Health Care Power of Attorney vs. Living Will
A living will (LW) is often confused with a health care power of attorney (HCPOA). Both documents are applicable to health care decisions made on behalf of the principal (creator of the document). However, both documents serve different functions and should be considered with care.
Health Care Power of Attorney
A health care power of attorney is effective only when the principal cannot make health care decisions for himself or herself. A health care power of attorney may become effective and remain effective only for a short duration. People who are intoxicated, in a comatose state, delirious, severely depressed, or possess another form of impairment may be deemed to lack the capacity to make health care decisions on his or her behalf.

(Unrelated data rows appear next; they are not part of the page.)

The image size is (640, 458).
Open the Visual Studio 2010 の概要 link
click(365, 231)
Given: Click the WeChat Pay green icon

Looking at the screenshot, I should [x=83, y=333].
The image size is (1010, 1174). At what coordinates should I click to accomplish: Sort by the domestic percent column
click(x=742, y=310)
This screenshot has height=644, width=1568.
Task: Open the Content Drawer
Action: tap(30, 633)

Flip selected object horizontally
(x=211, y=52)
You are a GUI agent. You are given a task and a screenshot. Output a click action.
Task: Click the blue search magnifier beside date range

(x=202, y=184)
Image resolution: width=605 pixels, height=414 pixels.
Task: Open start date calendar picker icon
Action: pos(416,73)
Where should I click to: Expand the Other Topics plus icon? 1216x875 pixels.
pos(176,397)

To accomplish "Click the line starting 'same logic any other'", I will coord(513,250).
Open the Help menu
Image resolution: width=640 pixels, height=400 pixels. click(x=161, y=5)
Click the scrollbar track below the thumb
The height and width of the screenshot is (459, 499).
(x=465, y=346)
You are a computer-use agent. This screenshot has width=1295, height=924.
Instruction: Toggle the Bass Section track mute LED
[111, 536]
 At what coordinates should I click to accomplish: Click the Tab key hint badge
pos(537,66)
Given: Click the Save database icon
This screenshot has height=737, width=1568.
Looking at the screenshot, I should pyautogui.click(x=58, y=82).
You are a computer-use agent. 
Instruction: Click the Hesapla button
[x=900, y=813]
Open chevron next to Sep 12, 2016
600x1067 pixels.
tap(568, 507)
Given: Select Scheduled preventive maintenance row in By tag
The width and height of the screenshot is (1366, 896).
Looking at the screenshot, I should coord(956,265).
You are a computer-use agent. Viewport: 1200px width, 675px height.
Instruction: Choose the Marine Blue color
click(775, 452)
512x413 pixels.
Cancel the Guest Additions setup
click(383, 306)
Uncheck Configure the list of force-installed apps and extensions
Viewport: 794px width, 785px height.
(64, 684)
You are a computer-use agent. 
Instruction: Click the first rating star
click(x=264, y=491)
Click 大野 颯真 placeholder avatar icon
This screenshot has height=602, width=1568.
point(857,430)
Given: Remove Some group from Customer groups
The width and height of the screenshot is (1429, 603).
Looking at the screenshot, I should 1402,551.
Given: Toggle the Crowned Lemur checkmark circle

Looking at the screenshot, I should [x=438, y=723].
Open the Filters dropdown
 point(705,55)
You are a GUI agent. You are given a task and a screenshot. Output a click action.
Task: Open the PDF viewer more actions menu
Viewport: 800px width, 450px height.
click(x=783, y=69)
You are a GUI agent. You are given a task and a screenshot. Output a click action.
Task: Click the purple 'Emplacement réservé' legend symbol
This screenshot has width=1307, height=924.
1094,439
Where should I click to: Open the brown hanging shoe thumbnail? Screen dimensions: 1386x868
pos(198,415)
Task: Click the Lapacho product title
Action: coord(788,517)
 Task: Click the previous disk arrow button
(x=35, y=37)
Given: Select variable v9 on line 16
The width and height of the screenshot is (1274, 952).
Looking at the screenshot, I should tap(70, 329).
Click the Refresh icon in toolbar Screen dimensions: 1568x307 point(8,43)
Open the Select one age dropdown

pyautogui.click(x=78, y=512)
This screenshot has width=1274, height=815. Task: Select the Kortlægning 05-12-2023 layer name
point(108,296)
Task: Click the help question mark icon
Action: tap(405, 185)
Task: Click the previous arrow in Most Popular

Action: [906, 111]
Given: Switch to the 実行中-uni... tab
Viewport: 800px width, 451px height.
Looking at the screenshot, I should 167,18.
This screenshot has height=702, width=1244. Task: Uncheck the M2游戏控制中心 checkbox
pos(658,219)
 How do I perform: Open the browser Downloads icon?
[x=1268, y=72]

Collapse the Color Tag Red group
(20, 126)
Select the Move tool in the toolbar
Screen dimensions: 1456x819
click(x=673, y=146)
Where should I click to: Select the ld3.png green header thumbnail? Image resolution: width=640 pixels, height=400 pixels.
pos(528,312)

No Health Care Power of Attorney If a person is unable to make health care decisions and does not have a health care power of attorney, Ohio directs that the consent of a patient’s natural or court-appointed guardian be obtained. If there is no guardian, the decision regarding medical treatment is determined by next of kin. The order of priority is the spouse, majority of adult children, parents, majority of adult siblings, or other nearest relative.
Living Will
A living will should not be confused with a last will and testament; these are two completely different documents. The purpose of a living will is to document your wish that life-sustaining treatment, including artificially or technologically supplied nutrition and hydration, be withheld or withdrawn if you are unable to make informed medical decisions AND are in a terminal condition or in a permanently unconscious state. Unlike the health care power of attorney, the living will requires a second prong to be met in order to become effective – terminal condition or permanent unconsciousness – but what does that mean?
- Permanently Unconscious State means an irreversible condition in which the patient is permanently unaware of himself or herself and surroundings. At least two physicians must examine the patient and agree that the patient has totally lost higher brain function and is unable to suffer or feel pain.
- Terminal Condition means an irreversible, incurable and untreatable condition caused by disease, illness or injury from which, to a reasonable degree of medical certainty as determined in accordance with reasonable medical standards by a declarant’s attending physician and one other physician who has examined the declarant, both of the following apply: (1) there can be no recovery and (2) death is likely to occur within a relatively short time if life-sustaining treatment is not administered.
If all of the above conditions have been met, this document directs the principal’s physician to let him or her die naturally, providing the principal only with comfort care. The living will is more narrow in scope than a health care power of attorney. When both a living will and a health care power of attorney are both duly executed, a living will takes precedence over the health care power of attorney.
No Living Will and No Healthcare Power of Attorney If a person is unable to make healthcare decisions and s/he is terminally ill or permanently unconscious, the attending physician must seek an order from the county probate court in order to determine whether to withdraw food or liquids. The court will order withdrawal of food or liquids only if one of the following is clearly shown: (a) you had previously stated that is what you want; or (b) this is the decision you would have made, based on your lifestyle and character. If an individual is in the final stages of a terminal illness, next of kin may consent to the withdrawal of artificially supplied food or hydration without a court order.
Obligatory Disclaimer: Nothing contained in this post constitutes legal advice. Nothing herein should be construed as or relied upon as legal advice. Everyone’s situation is different. Consult an experienced attorney, financial advisor, or tax expert before making any decisions.